▶ **Activity**: Write out the records below exactly as they appear, skipping each picture.

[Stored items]
---------------

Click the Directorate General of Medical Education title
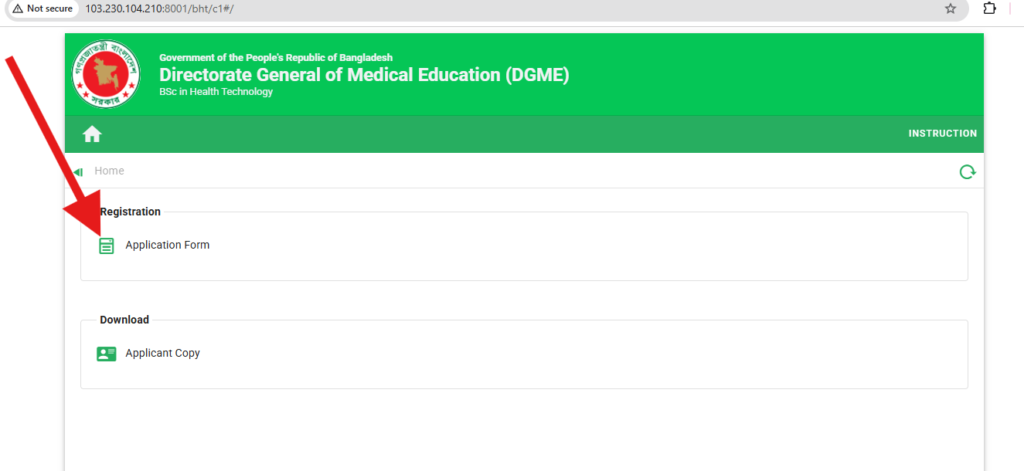 tap(364, 75)
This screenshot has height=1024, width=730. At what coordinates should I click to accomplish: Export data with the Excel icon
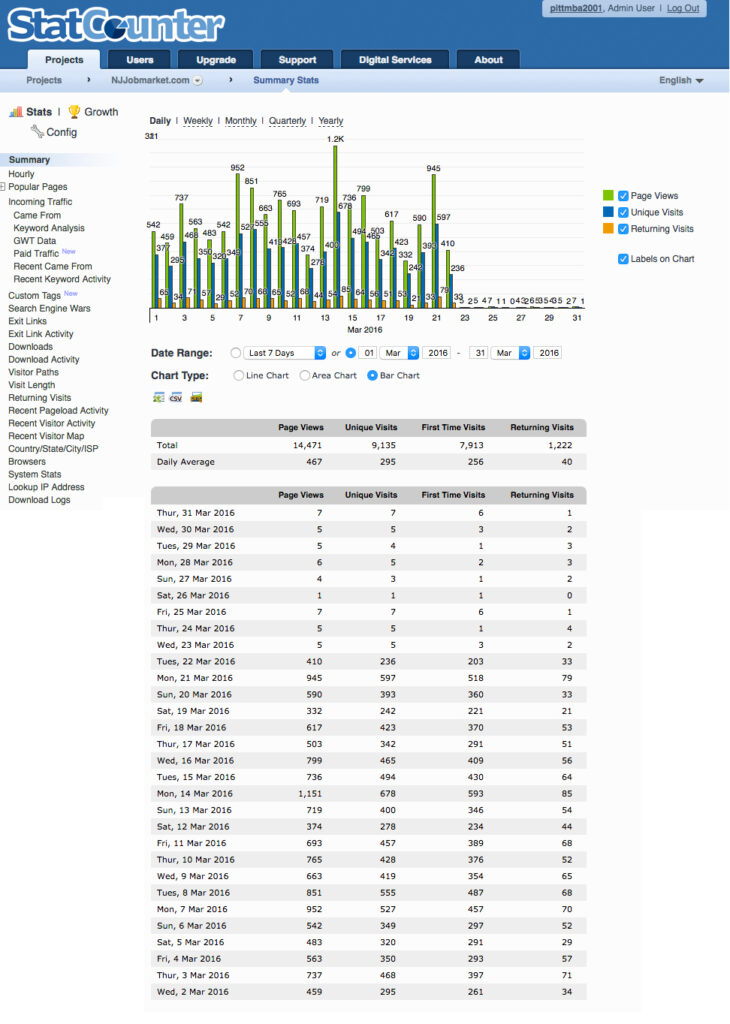(158, 397)
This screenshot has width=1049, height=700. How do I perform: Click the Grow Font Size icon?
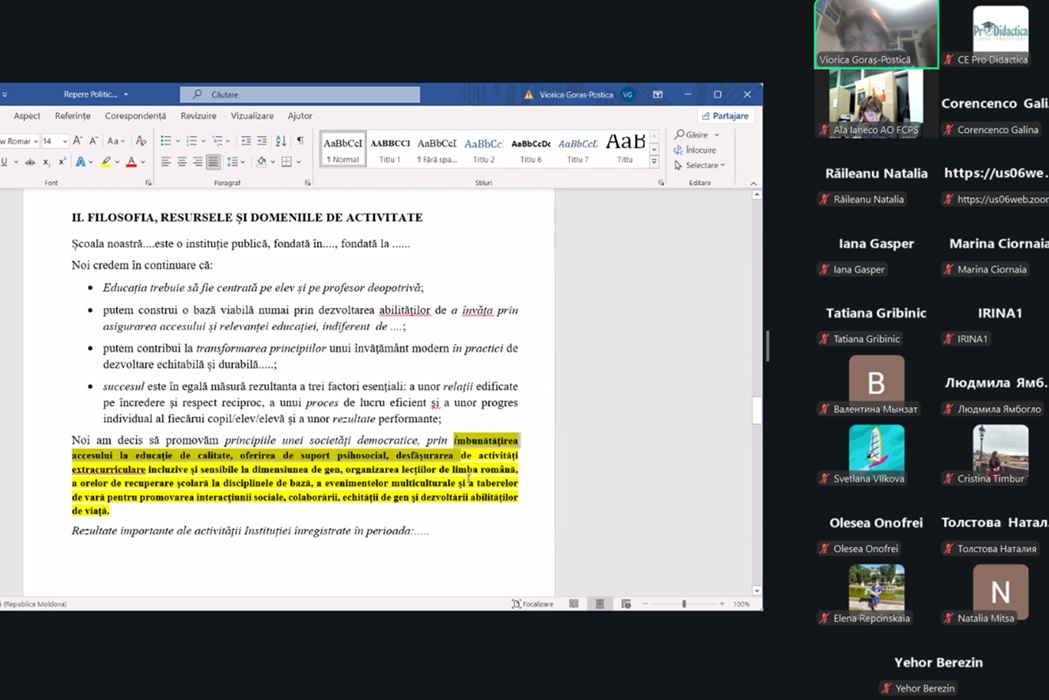[x=77, y=141]
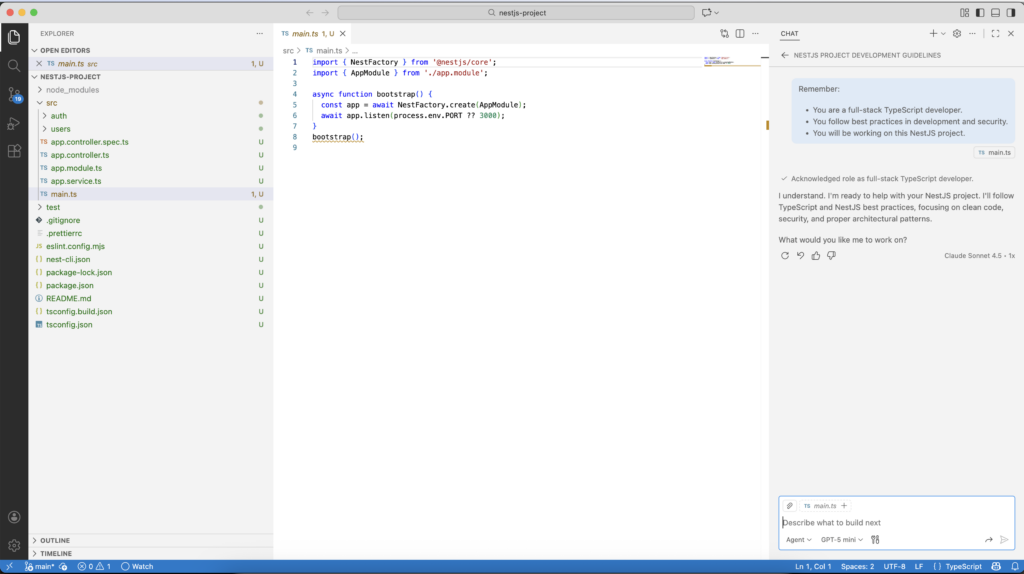Click the retry icon under chat response
This screenshot has height=574, width=1024.
[785, 256]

---------------

▶ **Output of the task**:
Click the Directorate General of Medical Education title
 tap(364, 75)
This screenshot has height=1024, width=730. At what coordinates should I click to accomplish: Export data with the Excel icon
(158, 397)
This screenshot has width=1049, height=700. How do I perform: Click the Grow Font Size icon?
[x=77, y=141]
Click the retry icon under chat response
This screenshot has height=574, width=1024.
[785, 256]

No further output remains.